DATA IN THIS EXERCISE:
• • • •

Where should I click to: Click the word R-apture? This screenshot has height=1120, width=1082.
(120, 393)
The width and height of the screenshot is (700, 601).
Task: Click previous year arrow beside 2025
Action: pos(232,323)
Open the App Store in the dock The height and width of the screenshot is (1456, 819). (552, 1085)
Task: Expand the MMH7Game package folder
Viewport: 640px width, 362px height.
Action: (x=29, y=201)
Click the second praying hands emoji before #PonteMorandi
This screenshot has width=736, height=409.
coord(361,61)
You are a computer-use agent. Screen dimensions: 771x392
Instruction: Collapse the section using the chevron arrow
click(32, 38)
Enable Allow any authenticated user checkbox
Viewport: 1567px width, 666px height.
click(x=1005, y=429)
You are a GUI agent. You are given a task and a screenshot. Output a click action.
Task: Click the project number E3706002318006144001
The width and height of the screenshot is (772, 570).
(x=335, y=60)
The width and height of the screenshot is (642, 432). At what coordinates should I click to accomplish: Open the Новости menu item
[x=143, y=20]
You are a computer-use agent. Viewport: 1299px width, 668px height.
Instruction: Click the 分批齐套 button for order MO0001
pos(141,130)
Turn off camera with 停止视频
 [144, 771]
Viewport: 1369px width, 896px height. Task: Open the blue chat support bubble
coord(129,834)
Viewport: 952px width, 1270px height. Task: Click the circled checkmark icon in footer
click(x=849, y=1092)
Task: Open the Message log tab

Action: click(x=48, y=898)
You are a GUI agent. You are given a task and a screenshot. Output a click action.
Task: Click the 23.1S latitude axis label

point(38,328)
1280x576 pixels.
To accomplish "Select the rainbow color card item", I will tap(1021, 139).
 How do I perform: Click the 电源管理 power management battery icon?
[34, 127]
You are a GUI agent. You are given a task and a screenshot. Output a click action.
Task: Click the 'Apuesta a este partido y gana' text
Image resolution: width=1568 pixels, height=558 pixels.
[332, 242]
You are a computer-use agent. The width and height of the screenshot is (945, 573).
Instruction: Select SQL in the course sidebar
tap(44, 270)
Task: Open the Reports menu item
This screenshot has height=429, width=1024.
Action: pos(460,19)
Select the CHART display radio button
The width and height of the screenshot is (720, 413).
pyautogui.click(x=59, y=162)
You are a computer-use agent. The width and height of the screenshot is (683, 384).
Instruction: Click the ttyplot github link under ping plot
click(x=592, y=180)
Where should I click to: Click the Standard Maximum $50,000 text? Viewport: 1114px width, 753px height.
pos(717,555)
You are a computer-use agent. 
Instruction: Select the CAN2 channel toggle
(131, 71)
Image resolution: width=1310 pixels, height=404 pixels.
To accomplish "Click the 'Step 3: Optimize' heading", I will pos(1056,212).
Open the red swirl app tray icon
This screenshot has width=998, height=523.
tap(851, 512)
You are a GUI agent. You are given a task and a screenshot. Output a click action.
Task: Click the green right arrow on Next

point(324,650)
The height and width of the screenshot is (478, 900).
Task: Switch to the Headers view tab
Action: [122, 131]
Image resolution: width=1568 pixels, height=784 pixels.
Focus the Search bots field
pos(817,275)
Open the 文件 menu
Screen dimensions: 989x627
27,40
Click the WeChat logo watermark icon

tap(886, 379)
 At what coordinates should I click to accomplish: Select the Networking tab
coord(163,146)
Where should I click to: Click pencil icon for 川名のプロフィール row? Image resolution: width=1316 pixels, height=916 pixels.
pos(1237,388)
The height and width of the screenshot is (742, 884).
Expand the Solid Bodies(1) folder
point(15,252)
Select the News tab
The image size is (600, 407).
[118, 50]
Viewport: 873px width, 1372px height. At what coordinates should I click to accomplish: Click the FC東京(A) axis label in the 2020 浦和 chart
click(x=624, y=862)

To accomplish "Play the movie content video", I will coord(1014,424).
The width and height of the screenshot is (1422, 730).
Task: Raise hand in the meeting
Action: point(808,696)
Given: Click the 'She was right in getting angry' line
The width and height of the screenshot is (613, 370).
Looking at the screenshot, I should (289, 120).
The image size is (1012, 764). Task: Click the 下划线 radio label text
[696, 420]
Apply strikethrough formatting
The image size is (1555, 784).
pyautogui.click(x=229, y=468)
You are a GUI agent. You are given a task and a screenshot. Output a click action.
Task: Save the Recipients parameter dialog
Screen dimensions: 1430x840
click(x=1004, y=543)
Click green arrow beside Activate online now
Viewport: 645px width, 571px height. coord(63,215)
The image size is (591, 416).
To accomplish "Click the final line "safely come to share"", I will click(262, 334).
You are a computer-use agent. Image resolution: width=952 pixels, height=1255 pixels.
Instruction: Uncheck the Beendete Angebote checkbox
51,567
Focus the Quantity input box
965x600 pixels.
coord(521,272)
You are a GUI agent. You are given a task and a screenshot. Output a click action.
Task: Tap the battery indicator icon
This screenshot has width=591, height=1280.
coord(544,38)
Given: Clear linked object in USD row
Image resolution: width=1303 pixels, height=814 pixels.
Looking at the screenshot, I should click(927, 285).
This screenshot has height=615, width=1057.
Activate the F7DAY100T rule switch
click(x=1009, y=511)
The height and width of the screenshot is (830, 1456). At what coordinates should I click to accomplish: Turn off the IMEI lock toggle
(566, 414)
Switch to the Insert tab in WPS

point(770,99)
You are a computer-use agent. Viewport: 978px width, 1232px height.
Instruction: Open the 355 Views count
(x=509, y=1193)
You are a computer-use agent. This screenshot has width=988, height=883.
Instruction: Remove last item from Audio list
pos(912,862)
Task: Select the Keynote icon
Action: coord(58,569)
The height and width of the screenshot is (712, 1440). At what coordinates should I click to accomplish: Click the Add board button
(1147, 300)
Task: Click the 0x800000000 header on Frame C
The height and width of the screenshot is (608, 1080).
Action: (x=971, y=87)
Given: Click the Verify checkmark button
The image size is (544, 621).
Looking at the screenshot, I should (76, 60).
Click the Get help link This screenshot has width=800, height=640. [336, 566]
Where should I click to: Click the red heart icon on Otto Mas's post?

• • • •

WHAT THE TASK ASKS: Please give all the entries above again, exactly as they stand.

SOLUTION:
Where should I click to: Click the word R-apture? This screenshot has height=1120, width=1082.
(120, 393)
The width and height of the screenshot is (700, 601).
Task: Click previous year arrow beside 2025
Action: pos(232,323)
Open the App Store in the dock The height and width of the screenshot is (1456, 819). (552, 1085)
Task: Expand the MMH7Game package folder
Viewport: 640px width, 362px height.
Action: (x=29, y=201)
Click the second praying hands emoji before #PonteMorandi
This screenshot has width=736, height=409.
coord(361,61)
You are a computer-use agent. Screen dimensions: 771x392
Instruction: Collapse the section using the chevron arrow
click(32, 38)
Enable Allow any authenticated user checkbox
Viewport: 1567px width, 666px height.
click(x=1005, y=429)
You are a GUI agent. You are given a task and a screenshot. Output a click action.
Task: Click the project number E3706002318006144001
The width and height of the screenshot is (772, 570).
(x=335, y=60)
The width and height of the screenshot is (642, 432). At what coordinates should I click to accomplish: Open the Новости menu item
[x=143, y=20]
You are a computer-use agent. Viewport: 1299px width, 668px height.
Instruction: Click the 分批齐套 button for order MO0001
pos(141,130)
Turn off camera with 停止视频
 [144, 771]
Viewport: 1369px width, 896px height. Task: Open the blue chat support bubble
coord(129,834)
Viewport: 952px width, 1270px height. Task: Click the circled checkmark icon in footer
click(x=849, y=1092)
Task: Open the Message log tab

Action: click(x=48, y=898)
You are a GUI agent. You are given a task and a screenshot. Output a click action.
Task: Click the 23.1S latitude axis label

point(38,328)
1280x576 pixels.
To accomplish "Select the rainbow color card item", I will tap(1021, 139).
 How do I perform: Click the 电源管理 power management battery icon?
[34, 127]
You are a GUI agent. You are given a task and a screenshot. Output a click action.
Task: Click the 'Apuesta a este partido y gana' text
Image resolution: width=1568 pixels, height=558 pixels.
[332, 242]
You are a computer-use agent. The width and height of the screenshot is (945, 573).
Instruction: Select SQL in the course sidebar
tap(44, 270)
Task: Open the Reports menu item
This screenshot has height=429, width=1024.
Action: pos(460,19)
Select the CHART display radio button
The width and height of the screenshot is (720, 413).
pyautogui.click(x=59, y=162)
You are a computer-use agent. The width and height of the screenshot is (683, 384).
Instruction: Click the ttyplot github link under ping plot
click(x=592, y=180)
Where should I click to: Click the Standard Maximum $50,000 text? Viewport: 1114px width, 753px height.
pos(717,555)
You are a computer-use agent. 
Instruction: Select the CAN2 channel toggle
(131, 71)
Image resolution: width=1310 pixels, height=404 pixels.
To accomplish "Click the 'Step 3: Optimize' heading", I will pos(1056,212).
Open the red swirl app tray icon
This screenshot has width=998, height=523.
tap(851, 512)
You are a GUI agent. You are given a task and a screenshot. Output a click action.
Task: Click the green right arrow on Next

point(324,650)
The height and width of the screenshot is (478, 900).
Task: Switch to the Headers view tab
Action: [122, 131]
Image resolution: width=1568 pixels, height=784 pixels.
Focus the Search bots field
pos(817,275)
Open the 文件 menu
Screen dimensions: 989x627
27,40
Click the WeChat logo watermark icon

tap(886, 379)
 At what coordinates should I click to accomplish: Select the Networking tab
coord(163,146)
Where should I click to: Click pencil icon for 川名のプロフィール row? Image resolution: width=1316 pixels, height=916 pixels.
pos(1237,388)
The height and width of the screenshot is (742, 884).
Expand the Solid Bodies(1) folder
point(15,252)
Select the News tab
The image size is (600, 407).
[118, 50]
Viewport: 873px width, 1372px height. At what coordinates should I click to accomplish: Click the FC東京(A) axis label in the 2020 浦和 chart
click(x=624, y=862)

To accomplish "Play the movie content video", I will coord(1014,424).
The width and height of the screenshot is (1422, 730).
Task: Raise hand in the meeting
Action: point(808,696)
Given: Click the 'She was right in getting angry' line
The width and height of the screenshot is (613, 370).
Looking at the screenshot, I should (289, 120).
The image size is (1012, 764). Task: Click the 下划线 radio label text
[696, 420]
Apply strikethrough formatting
The image size is (1555, 784).
pyautogui.click(x=229, y=468)
You are a GUI agent. You are given a task and a screenshot. Output a click action.
Task: Save the Recipients parameter dialog
Screen dimensions: 1430x840
click(x=1004, y=543)
Click green arrow beside Activate online now
Viewport: 645px width, 571px height. coord(63,215)
The image size is (591, 416).
To accomplish "Click the final line "safely come to share"", I will click(262, 334).
You are a computer-use agent. Image resolution: width=952 pixels, height=1255 pixels.
Instruction: Uncheck the Beendete Angebote checkbox
51,567
Focus the Quantity input box
965x600 pixels.
coord(521,272)
You are a GUI agent. You are given a task and a screenshot. Output a click action.
Task: Tap the battery indicator icon
This screenshot has width=591, height=1280.
coord(544,38)
Given: Clear linked object in USD row
Image resolution: width=1303 pixels, height=814 pixels.
Looking at the screenshot, I should click(927, 285).
This screenshot has height=615, width=1057.
Activate the F7DAY100T rule switch
click(x=1009, y=511)
The height and width of the screenshot is (830, 1456). At what coordinates should I click to accomplish: Turn off the IMEI lock toggle
(566, 414)
Switch to the Insert tab in WPS

point(770,99)
You are a computer-use agent. Viewport: 978px width, 1232px height.
Instruction: Open the 355 Views count
(x=509, y=1193)
You are a computer-use agent. This screenshot has width=988, height=883.
Instruction: Remove last item from Audio list
pos(912,862)
Task: Select the Keynote icon
Action: coord(58,569)
The height and width of the screenshot is (712, 1440). At what coordinates should I click to accomplish: Click the Add board button
(1147, 300)
Task: Click the 0x800000000 header on Frame C
The height and width of the screenshot is (608, 1080).
Action: (x=971, y=87)
Given: Click the Verify checkmark button
The image size is (544, 621).
Looking at the screenshot, I should (76, 60).
Click the Get help link This screenshot has width=800, height=640. [336, 566]
Where should I click to: Click the red heart icon on Otto Mas's post?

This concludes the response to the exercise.